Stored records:
Content starts
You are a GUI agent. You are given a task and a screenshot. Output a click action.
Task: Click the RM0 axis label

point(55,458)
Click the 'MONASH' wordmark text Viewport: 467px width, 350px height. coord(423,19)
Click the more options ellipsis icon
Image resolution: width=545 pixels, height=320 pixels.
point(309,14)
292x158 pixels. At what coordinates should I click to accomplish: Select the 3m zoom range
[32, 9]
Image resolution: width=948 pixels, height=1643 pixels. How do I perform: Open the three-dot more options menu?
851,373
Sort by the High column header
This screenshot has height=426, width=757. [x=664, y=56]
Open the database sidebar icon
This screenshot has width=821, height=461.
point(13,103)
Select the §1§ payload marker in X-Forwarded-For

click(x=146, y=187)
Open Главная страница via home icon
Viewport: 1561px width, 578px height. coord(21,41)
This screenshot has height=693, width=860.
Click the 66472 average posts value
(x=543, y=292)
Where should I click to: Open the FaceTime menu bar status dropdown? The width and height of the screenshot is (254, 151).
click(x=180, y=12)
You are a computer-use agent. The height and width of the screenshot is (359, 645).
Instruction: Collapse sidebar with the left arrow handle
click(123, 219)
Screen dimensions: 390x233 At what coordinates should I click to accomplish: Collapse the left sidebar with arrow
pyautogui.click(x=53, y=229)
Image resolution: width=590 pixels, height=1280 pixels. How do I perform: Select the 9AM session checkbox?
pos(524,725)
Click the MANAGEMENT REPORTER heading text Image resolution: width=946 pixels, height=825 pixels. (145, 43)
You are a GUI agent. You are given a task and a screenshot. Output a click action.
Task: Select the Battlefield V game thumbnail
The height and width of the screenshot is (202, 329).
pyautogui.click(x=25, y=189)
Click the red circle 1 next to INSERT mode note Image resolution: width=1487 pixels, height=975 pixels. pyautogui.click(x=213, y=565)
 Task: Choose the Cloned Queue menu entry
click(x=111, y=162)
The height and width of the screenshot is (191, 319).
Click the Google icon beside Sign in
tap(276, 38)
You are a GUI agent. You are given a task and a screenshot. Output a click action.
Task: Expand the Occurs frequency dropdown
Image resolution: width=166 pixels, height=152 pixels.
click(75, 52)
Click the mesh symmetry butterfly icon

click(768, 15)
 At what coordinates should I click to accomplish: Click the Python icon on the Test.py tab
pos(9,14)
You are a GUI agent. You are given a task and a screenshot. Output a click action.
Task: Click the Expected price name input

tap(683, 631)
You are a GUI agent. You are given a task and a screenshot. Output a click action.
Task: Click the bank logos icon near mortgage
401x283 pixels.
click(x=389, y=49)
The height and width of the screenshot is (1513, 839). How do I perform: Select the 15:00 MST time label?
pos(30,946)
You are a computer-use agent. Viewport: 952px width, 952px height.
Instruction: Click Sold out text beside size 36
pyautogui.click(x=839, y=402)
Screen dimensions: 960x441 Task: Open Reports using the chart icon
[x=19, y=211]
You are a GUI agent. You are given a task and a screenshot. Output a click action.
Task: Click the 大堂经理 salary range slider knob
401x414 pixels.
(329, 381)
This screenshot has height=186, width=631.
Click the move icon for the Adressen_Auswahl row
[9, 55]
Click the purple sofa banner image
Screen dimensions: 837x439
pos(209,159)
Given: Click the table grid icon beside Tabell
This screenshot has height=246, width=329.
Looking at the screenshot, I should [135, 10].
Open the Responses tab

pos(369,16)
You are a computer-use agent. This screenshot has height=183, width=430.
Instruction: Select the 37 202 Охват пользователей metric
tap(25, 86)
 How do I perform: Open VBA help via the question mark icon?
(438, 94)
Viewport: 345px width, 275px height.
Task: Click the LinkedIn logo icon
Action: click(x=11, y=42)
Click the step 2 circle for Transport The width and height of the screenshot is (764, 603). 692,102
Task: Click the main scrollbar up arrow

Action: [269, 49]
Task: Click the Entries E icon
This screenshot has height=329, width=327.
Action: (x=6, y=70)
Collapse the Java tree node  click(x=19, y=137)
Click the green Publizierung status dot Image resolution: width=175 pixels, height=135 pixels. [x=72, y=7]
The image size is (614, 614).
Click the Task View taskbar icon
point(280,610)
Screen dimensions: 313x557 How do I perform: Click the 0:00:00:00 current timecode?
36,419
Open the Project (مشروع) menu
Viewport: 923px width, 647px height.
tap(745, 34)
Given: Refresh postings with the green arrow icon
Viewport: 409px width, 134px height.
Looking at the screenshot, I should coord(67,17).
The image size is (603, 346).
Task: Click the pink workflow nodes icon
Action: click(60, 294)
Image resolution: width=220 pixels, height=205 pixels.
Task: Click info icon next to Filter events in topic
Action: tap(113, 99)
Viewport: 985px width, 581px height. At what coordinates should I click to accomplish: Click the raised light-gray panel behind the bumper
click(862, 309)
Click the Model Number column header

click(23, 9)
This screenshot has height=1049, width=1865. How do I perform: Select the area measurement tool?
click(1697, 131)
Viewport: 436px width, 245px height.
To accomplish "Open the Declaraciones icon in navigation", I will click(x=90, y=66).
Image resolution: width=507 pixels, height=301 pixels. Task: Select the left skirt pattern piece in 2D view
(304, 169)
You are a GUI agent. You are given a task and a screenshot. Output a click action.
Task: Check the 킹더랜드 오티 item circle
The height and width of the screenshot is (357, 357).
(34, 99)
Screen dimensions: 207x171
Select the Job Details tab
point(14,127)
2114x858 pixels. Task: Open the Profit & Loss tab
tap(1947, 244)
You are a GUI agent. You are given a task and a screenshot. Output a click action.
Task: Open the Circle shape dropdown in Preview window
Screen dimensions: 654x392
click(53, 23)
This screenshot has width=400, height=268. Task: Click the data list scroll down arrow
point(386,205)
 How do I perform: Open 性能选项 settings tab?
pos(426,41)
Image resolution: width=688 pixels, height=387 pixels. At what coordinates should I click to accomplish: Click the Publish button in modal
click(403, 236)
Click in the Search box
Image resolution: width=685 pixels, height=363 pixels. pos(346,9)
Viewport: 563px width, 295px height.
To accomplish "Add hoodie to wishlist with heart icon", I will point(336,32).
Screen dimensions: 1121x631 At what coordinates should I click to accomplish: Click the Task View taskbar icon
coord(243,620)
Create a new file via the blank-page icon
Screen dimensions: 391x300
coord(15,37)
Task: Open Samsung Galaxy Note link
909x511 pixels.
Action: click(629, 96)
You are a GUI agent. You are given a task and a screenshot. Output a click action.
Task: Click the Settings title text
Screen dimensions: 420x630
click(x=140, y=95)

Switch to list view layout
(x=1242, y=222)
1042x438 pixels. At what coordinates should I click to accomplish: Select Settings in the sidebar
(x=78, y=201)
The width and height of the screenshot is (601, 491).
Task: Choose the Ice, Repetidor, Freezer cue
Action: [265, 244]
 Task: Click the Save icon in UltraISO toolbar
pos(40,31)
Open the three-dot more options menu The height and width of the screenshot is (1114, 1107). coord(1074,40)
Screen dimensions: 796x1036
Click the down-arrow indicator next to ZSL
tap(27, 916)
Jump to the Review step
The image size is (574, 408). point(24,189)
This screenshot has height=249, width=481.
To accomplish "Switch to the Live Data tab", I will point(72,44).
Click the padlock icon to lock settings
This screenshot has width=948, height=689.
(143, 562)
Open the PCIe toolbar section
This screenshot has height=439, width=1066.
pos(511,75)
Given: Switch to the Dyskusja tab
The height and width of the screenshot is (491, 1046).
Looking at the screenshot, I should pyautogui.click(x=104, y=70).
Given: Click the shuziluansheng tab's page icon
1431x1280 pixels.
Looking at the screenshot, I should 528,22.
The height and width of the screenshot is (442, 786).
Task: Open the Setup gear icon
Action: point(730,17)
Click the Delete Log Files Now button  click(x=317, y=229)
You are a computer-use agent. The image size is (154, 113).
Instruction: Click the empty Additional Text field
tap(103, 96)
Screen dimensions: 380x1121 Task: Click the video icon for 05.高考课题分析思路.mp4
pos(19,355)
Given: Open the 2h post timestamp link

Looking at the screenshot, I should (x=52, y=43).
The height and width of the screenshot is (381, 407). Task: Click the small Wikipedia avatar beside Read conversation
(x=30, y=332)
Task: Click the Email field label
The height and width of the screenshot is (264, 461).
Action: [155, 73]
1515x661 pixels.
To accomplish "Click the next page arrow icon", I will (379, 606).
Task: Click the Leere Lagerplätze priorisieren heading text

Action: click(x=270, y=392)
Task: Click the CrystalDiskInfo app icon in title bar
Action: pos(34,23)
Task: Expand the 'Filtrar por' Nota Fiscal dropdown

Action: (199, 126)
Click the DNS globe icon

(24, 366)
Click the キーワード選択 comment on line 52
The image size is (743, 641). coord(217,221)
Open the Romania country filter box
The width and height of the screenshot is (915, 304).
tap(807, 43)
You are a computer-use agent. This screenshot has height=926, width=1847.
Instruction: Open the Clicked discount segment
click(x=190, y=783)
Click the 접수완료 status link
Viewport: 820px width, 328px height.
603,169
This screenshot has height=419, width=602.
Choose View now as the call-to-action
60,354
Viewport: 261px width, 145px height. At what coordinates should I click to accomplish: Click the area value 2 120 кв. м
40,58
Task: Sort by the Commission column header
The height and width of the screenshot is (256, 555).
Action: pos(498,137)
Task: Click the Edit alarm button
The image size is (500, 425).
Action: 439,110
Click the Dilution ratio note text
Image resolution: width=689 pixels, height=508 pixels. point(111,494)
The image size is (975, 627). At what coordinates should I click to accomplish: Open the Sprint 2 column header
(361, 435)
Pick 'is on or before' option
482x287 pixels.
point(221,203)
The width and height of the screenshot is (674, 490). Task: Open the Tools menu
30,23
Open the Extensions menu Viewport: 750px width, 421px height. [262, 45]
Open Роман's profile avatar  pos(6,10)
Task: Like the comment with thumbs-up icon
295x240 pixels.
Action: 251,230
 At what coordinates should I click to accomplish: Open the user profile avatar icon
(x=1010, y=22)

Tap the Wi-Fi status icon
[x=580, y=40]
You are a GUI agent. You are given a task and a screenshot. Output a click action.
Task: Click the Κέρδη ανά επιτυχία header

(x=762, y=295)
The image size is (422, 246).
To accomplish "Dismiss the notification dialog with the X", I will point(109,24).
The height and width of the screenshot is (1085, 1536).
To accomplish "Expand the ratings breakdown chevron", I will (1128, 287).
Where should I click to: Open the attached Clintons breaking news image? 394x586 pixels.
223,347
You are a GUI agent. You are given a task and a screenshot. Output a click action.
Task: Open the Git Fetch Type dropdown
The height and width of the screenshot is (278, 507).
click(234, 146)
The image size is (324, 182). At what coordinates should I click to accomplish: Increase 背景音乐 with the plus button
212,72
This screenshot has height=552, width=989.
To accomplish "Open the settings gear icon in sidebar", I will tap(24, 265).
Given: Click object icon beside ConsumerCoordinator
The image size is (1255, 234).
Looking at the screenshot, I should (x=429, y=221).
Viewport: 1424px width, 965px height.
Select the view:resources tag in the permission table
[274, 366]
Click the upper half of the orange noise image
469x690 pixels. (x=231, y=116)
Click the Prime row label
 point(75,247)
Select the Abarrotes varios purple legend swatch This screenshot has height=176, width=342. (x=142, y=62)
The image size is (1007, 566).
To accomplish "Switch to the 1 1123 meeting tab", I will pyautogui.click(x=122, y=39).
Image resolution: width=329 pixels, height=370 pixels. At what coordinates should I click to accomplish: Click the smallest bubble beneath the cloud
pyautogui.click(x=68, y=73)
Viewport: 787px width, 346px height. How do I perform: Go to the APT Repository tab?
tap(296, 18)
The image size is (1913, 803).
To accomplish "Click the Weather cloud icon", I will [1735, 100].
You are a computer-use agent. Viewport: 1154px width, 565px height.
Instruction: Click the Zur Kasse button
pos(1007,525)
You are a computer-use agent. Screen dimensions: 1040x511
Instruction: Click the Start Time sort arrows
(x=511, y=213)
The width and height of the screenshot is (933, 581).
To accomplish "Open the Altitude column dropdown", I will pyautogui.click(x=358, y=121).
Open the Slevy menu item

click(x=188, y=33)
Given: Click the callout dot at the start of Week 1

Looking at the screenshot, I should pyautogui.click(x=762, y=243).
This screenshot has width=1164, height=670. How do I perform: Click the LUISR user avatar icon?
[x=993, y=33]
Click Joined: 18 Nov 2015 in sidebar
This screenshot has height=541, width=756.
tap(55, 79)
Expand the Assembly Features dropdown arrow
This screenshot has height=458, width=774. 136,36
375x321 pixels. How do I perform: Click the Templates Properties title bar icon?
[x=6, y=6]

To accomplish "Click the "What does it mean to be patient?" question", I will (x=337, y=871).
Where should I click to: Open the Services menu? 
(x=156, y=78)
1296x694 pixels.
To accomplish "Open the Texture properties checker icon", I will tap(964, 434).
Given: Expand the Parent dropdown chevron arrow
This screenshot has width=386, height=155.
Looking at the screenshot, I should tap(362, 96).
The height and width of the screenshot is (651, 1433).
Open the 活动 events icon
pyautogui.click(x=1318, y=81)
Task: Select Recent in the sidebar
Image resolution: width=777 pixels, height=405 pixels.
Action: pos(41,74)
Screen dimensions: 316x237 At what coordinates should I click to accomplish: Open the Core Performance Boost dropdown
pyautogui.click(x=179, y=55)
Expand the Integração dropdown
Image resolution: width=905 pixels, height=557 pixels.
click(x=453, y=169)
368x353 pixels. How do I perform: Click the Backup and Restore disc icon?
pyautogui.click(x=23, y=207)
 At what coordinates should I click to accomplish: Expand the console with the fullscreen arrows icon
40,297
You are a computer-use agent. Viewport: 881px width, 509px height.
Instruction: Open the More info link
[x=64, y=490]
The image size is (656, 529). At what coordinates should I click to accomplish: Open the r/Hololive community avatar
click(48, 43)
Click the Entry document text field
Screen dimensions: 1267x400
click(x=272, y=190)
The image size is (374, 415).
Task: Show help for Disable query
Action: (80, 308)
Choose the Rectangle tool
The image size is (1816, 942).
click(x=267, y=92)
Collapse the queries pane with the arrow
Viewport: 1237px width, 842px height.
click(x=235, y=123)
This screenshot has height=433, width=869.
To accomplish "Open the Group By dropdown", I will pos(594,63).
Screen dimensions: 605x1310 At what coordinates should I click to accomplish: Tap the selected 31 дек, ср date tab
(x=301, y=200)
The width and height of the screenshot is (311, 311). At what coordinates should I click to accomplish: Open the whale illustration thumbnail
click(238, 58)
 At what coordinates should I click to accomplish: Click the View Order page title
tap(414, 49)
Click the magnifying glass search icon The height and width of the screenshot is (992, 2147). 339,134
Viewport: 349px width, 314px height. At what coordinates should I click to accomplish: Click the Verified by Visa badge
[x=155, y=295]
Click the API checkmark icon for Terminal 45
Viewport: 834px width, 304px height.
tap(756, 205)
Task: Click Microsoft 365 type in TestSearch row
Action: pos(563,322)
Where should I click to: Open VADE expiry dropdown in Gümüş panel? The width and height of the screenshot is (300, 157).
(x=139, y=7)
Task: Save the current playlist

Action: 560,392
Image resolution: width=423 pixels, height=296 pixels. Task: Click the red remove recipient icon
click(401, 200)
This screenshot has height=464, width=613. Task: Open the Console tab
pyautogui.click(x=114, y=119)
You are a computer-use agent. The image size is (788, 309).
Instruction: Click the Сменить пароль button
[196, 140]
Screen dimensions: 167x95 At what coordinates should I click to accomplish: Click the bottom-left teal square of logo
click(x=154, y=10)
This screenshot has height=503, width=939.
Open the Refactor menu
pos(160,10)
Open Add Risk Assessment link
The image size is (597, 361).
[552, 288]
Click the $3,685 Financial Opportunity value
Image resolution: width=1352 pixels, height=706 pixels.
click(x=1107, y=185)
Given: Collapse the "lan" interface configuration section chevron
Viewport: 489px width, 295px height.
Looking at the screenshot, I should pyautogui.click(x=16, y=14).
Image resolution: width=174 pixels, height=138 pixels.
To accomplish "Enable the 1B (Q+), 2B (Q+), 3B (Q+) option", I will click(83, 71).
Content ends
- **Task statement**: Above are the records; copy each line from them that includes the string "chevron".

- **Result for this task**:
To accomplish "Expand the ratings breakdown chevron", I will (1128, 287).
Given: Expand the Parent dropdown chevron arrow
Given: Collapse the "lan" interface configuration section chevron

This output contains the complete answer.